Sprawa spadkowa Tomasza Komendy ruszyła. Wiadomo, kto może liczyć na miliony złotych
Tomasz Komenda za 18 lat spędzonych w więzieniu po niesłusznym skazaniu otrzymał od państwa rekordowe odszkodowanie w wysokości 13 milionów złotych. Mężczyzna, mimo majątku na koncie, nie zdążył jednak ułożyć sobie życia na wolności. Zmarł w lutym tego roku.
Historią Tomasza Komendy żyła niemal cała Polska. W połowie marca 2018 r. mężczyzna wyszedł z więzienia, po tym jak udowodniono, że to nie on dokonał gwałtu i zabójstwa nastoletniej Małgosi podczas sylwestra w Mikoszycach na przełomie 1996 i 1997 r.
ZOBACZ: Tak wyglądały ostatnie miesiące życia Tomasza Komendy: "Nie było przy nim mamy. ZNOWU BYŁ WIĘŹNIEM"
Tomasz Komenda niedługo cieszył się wolnością
Za 18 lat spędzonych niesłusznie za kratami Komenda otrzymał 13 milionów złotych odszkodowania. Po zwolnieniu z więzienia dostał też ofertę współpracy od braci Collins. Jego trauma została przedstawiona w filmie. Przez chwilę Komenda był pokazywany w niemal wszystkich mediach. Wiele wskazywało na to, że powoli odnajduje się w nowej rzeczywistości. Zaręczył się nawet z Małgorzatą Walter, z którą doczekał się syna Filipa. Jego relacja z matką dziecka nie przetrwała jednak próby czasu.
Z czasem Komenda miał zacząć izolować się nie tylko od byłej partnerki, ale i bliskich, w tym matki, która walczyła o jego wolność. Kiedy nowotwór płuc stał się jego największym wyzwaniem, mógł liczyć na wsparcie i opiekę swojego brata, Gerarda. Niestety Tomasz zmarł w lutym tego roku.
Dalsza część artykułu pod materiałem wideo
Pierwsi widzowie filmu o Komendzie. "Jako matka nie przeżyłabym tego"
Kto otrzyma spadek po Tomaszu Komendzie?
To, że właśnie Gerard był najbliższy bratu przed śmiercią, wcale nie oznacza, że otrzyma gigantyczny spadek. Zgodnie z polskim prawem w pierwszej kolejności dziedziczą dzieci zmarłego oraz ich potomkowie. Jeśli zmarły nie miał dzieci, dziedziczą jego małżonek oraz rodzice. To sugerowałoby, że miliony dostaną matka Tomasza Komendy i jego kilkuletni syn.

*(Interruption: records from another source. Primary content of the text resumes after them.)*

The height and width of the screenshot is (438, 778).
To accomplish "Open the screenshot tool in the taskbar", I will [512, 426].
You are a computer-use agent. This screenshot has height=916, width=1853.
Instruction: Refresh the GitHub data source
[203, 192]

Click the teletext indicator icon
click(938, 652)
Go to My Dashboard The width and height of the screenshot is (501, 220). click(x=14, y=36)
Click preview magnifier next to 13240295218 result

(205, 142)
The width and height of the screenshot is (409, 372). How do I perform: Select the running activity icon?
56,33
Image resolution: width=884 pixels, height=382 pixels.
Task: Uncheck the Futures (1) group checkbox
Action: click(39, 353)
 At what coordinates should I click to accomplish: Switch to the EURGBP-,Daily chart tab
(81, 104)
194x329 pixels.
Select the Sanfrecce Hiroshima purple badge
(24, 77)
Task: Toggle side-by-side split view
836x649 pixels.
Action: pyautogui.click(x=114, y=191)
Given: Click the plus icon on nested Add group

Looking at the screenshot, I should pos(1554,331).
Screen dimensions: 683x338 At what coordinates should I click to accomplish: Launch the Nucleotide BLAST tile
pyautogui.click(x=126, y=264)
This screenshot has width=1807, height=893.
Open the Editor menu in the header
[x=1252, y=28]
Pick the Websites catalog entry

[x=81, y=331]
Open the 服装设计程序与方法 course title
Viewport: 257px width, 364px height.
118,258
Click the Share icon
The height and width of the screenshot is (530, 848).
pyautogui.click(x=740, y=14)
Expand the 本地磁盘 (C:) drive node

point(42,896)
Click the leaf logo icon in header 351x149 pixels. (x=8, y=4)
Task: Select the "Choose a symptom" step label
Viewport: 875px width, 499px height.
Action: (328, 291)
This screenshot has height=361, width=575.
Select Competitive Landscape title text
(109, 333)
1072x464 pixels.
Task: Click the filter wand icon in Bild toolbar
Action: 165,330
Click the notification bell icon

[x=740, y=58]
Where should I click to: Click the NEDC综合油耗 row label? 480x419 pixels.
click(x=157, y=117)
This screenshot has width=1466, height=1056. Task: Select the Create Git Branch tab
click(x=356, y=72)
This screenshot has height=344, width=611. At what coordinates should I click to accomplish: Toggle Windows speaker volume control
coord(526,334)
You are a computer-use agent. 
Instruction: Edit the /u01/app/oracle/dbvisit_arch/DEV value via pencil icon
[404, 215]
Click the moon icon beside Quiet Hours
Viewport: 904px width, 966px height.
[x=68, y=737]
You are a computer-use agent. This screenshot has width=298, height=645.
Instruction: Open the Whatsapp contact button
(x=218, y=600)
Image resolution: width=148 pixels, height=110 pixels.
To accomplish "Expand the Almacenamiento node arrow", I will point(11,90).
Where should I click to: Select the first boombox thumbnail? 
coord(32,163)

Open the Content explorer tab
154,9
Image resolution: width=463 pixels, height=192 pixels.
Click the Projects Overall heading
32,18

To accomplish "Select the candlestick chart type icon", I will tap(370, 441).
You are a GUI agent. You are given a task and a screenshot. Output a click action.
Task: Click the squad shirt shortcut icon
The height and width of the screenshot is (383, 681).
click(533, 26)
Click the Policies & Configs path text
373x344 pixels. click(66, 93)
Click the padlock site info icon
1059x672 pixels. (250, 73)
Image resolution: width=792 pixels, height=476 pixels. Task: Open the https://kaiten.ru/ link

Jak wynika z ustaleń "Faktu", kwestia ta zostanie wyjaśniona prawdopodobnie jeszcze w październiku.
Informujemy, że w Sądzie Rejonowym dla Wrocławia – Śródmieścia toczy się sprawa w przedmiocie stwierdzenia nabycia spadku po T.K. z wniosku G.K. przy udziale F.K – przekazało Biuro Rzecznika Prasowego Sąd Okręgowego we Wrocławiu redakcji dziennika.
Może się również okazać, że Tomasz Komenda sporządził przed śmiercią testament. Wówczas podział spadku mógłby objąć nie tylko jego matkę i syna.